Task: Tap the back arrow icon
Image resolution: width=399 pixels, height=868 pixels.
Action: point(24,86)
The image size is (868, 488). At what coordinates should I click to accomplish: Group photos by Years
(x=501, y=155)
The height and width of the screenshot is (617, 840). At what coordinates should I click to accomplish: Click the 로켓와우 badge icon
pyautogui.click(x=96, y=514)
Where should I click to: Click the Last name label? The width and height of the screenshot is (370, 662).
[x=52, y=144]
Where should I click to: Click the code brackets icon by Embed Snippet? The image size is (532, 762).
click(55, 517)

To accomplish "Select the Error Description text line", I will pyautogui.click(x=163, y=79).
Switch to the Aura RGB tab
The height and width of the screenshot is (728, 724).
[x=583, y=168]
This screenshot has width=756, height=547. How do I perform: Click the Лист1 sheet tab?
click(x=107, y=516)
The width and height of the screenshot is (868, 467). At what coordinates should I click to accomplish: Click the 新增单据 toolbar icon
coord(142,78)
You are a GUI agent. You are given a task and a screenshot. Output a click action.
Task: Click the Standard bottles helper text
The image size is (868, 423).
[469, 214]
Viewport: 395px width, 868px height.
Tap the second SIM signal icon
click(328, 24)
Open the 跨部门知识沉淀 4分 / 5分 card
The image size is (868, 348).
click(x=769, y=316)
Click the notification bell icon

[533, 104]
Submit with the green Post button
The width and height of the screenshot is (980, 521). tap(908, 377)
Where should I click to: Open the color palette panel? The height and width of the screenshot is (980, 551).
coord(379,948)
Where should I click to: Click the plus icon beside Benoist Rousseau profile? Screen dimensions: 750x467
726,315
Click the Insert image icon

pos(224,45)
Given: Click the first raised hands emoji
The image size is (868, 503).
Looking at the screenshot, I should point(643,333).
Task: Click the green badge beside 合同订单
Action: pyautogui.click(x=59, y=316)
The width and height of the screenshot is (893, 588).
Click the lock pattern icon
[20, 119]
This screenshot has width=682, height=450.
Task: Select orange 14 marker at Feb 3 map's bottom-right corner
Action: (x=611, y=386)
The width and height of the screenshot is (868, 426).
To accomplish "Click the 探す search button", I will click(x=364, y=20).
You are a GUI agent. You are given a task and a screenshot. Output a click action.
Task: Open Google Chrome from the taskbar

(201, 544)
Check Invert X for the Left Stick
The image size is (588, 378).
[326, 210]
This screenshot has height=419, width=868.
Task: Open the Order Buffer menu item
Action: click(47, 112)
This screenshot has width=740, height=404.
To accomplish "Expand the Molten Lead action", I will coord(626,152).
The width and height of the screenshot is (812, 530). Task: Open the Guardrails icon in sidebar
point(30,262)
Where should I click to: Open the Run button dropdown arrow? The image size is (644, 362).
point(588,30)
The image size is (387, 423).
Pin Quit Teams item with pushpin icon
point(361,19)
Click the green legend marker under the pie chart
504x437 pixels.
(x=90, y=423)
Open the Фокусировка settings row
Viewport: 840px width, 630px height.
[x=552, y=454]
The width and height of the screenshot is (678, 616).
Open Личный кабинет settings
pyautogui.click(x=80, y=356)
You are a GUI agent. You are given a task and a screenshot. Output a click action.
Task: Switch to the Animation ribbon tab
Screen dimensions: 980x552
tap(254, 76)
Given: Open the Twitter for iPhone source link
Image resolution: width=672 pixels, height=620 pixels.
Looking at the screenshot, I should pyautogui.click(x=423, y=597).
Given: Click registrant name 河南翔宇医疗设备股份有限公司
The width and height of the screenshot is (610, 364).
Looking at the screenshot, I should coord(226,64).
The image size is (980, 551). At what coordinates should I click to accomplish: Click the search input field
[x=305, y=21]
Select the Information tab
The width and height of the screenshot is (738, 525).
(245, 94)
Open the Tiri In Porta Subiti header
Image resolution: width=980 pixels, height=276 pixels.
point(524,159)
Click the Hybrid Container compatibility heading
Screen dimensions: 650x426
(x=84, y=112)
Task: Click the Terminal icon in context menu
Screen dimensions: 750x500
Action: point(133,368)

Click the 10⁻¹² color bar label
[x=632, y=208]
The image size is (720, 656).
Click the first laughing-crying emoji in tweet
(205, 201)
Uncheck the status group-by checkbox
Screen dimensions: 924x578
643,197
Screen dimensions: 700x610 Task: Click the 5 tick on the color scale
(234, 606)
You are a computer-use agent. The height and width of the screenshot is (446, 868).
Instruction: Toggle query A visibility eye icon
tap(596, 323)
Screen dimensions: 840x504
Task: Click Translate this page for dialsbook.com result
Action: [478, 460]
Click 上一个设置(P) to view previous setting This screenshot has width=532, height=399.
====
Give the lines again, exactly as they stand, from the beginning of the data through the line with "Open the 跨部门知识沉淀 4分 / 5分 card".

Task: Tap the back arrow icon
Image resolution: width=399 pixels, height=868 pixels.
Action: point(24,86)
The image size is (868, 488). At what coordinates should I click to accomplish: Group photos by Years
(x=501, y=155)
The height and width of the screenshot is (617, 840). At what coordinates should I click to accomplish: Click the 로켓와우 badge icon
pyautogui.click(x=96, y=514)
Where should I click to: Click the Last name label? The width and height of the screenshot is (370, 662).
[x=52, y=144]
Where should I click to: Click the code brackets icon by Embed Snippet? The image size is (532, 762).
click(55, 517)

To accomplish "Select the Error Description text line", I will pyautogui.click(x=163, y=79).
Switch to the Aura RGB tab
The height and width of the screenshot is (728, 724).
[x=583, y=168]
This screenshot has width=756, height=547. How do I perform: Click the Лист1 sheet tab?
click(x=107, y=516)
The width and height of the screenshot is (868, 467). At what coordinates should I click to accomplish: Click the 新增单据 toolbar icon
coord(142,78)
You are a GUI agent. You are given a task and a screenshot. Output a click action.
Task: Click the Standard bottles helper text
The image size is (868, 423).
[469, 214]
Viewport: 395px width, 868px height.
Tap the second SIM signal icon
click(328, 24)
Open the 跨部门知识沉淀 4分 / 5分 card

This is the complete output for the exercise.